Ketua panitia pelaksana, Rifki Arnol, mengatakan, bahwa Festival Lancang Samudera tidak hanya mengangkat aspek budaya, tetapi juga mendorong nilai ekonomi masyarakat melalui kehadiran bazar UMKM dan pasar terapung.
“Melalui kegiatan ini, kita mencoba mengangkat potensi ekonomi Kota Tanjungbalai. Kita memiliki aliran Sungai Asahan yang mengelilingi kota, dan ini harus dimanfaatkan, termasuk Balai Ujung Tanjung yang berpotensi menjadi destinasi wisata budaya Melayu Pesisir,” ujarnya.

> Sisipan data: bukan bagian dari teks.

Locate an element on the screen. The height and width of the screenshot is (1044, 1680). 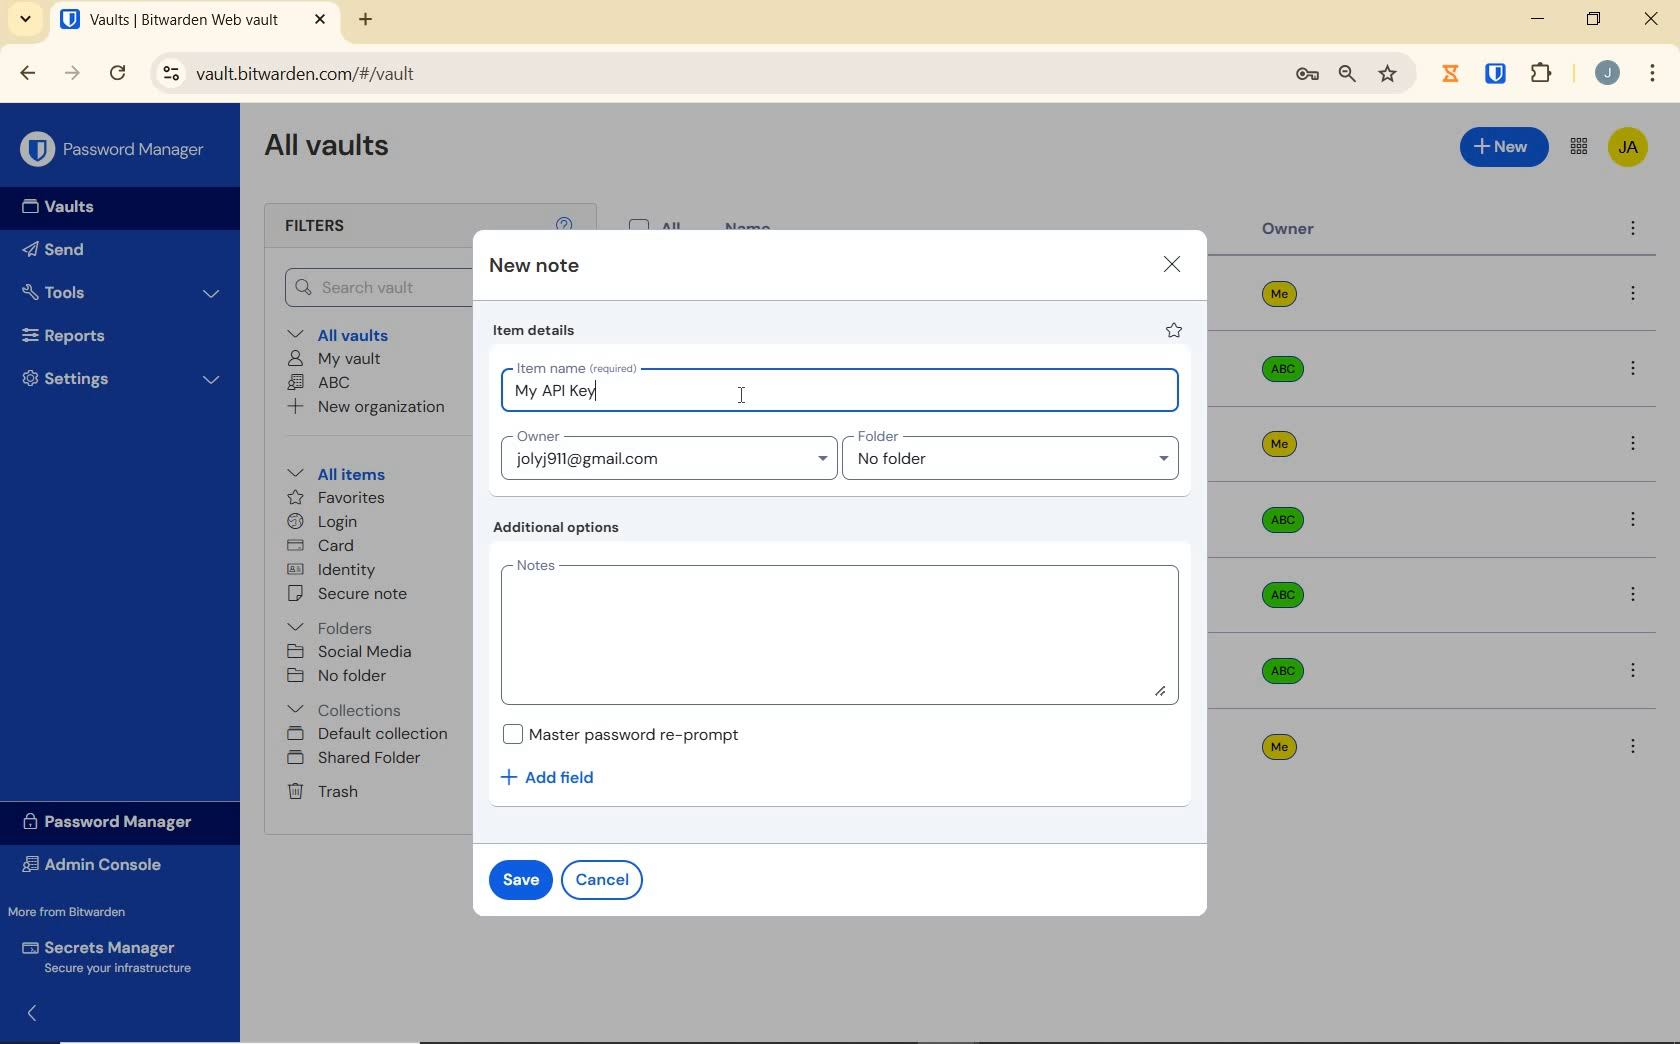
more options is located at coordinates (1635, 669).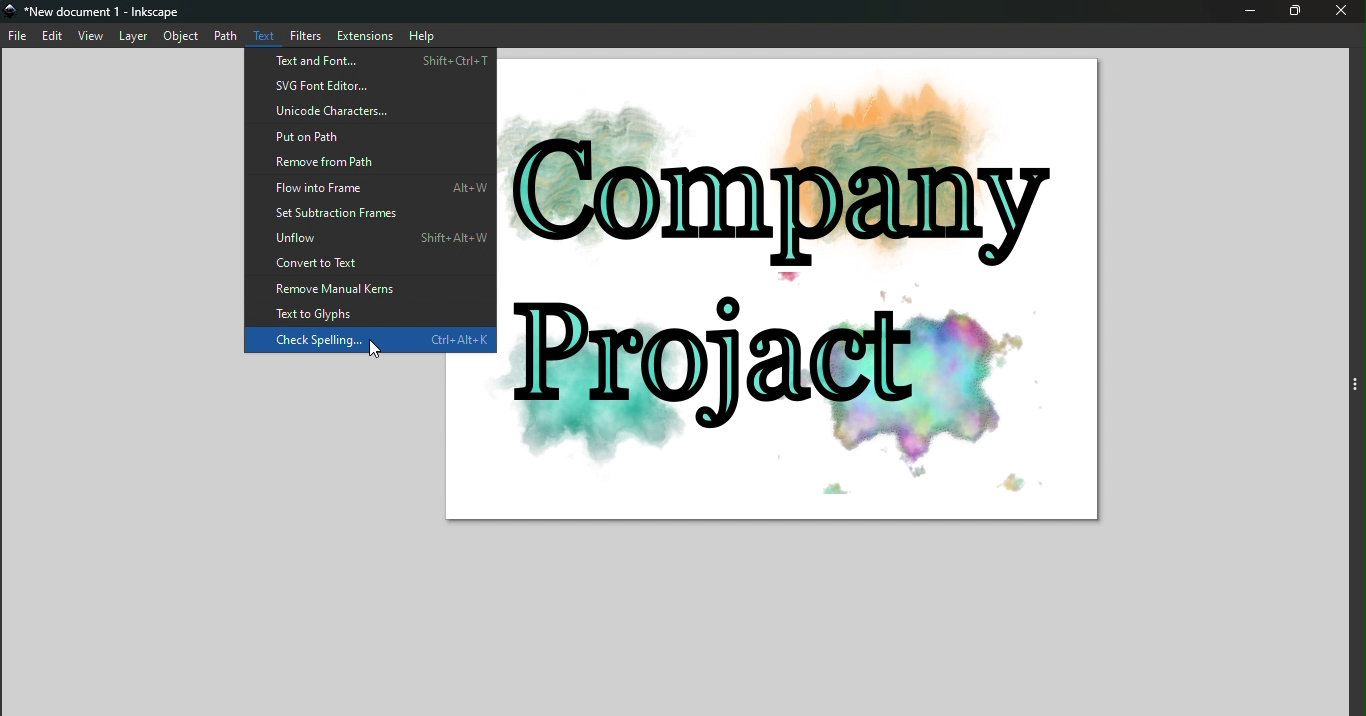  I want to click on  *New document 1 - Inkscape, so click(110, 12).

Selain sebagai ajang hiburan dan promosi budaya, festival ini juga menjadi bentuk rasa syukur masyarakat pesisir terhadap hasil laut. Pada Sabtu (11/04/2026), digelar ritual tabur jala dan penebaran seribu bibit ikan sebagai simbol harapan agar hasil tangkapan nelayan semakin melimpah.
Rifki juga menyampaikan apresiasi kepada Pemerintah Kota Tanjungbalai atas dukungan penuh terhadap kegiatan tersebut. Ia berharap Festival Lancang Samudera ke depan dapat digelar lebih besar dan melibatkan lebih banyak generasi muda.
“Saya berharap pemuda-pemudi bisa ikut serta dalam mengangkat dan mengenalkan budaya Melayu ke masyarakat luas. Saya juga siap mendukung dan berbagi pengetahuan bagi generasi muda yang ingin terlibat dalam kegiatan kebudayaan,” ungkapnya.
Wakil Wali Kota Tanjungbalai, Muhammad Fadly Abdina dalam sambutannya mengucapkan terima kasih kepada ketua panitia dan pengurus lainnya yang bersusah payah menyukseskan acara ini yang mana sebelumnya juga pernah melaksanakan kegiatan yang namanya Batalangke.
Titip salam dari Bapak Wali Kota Tanjungbalai dan menyampaikan apresiasi dalam kegiatan Festival Lancang Samudra.
"Kami akan mendukung seluruh anak muda Tanjungbalai yang melakukan kegiatan positif apalagi ini tentang budaya yang sudah hilang ditimbulkan kembali di kegiatan Festival Lancang Samudra," ujar wakil wali kota.
Ungkap Muhammad Fadly lagi, Kami cukup bangga dengan ide anak-anak Tanjungbalai dengan mengadakan Festival Lancang Samudra karena bisa tercatat di dalam google yang mana nantinya bisa dilihat semua orang luar dari Kota Tanjungbalai tentang Festival Lancang Samudra ini.
Harapannya, semoga kegiatan serupa dapat dilaksanakan kembali pada tahun berikutnya. Ini salah satu kegiatan yang sangat potensial untuk dijadikan agenda rutin, bahkan bisa dikembangkan menjadi kegiatan harian dengan berbagai penampilan adat dan budaya.
"Nantinya juga dapat menarik pengunjung baik dari warga lokal Tanjungbalai dan Asahan tetapi juga dari luar daerah sembari juga dapat menikmati pasar terapung, berbelanja, hingga berkeliling Sungai Asahan menggunakan sampan nelayan," pungkas Fadly.
Festival Lancang Samudera diharapkan menjadi salah satu ikon budaya yang tidak hanya melestarikan tradisi, tetapi juga mampu mendorong pertumbuhan ekonomi masyarakat serta memperkuat identitas Tanjungbalai sebagai kota budaya Melayu Pesisir.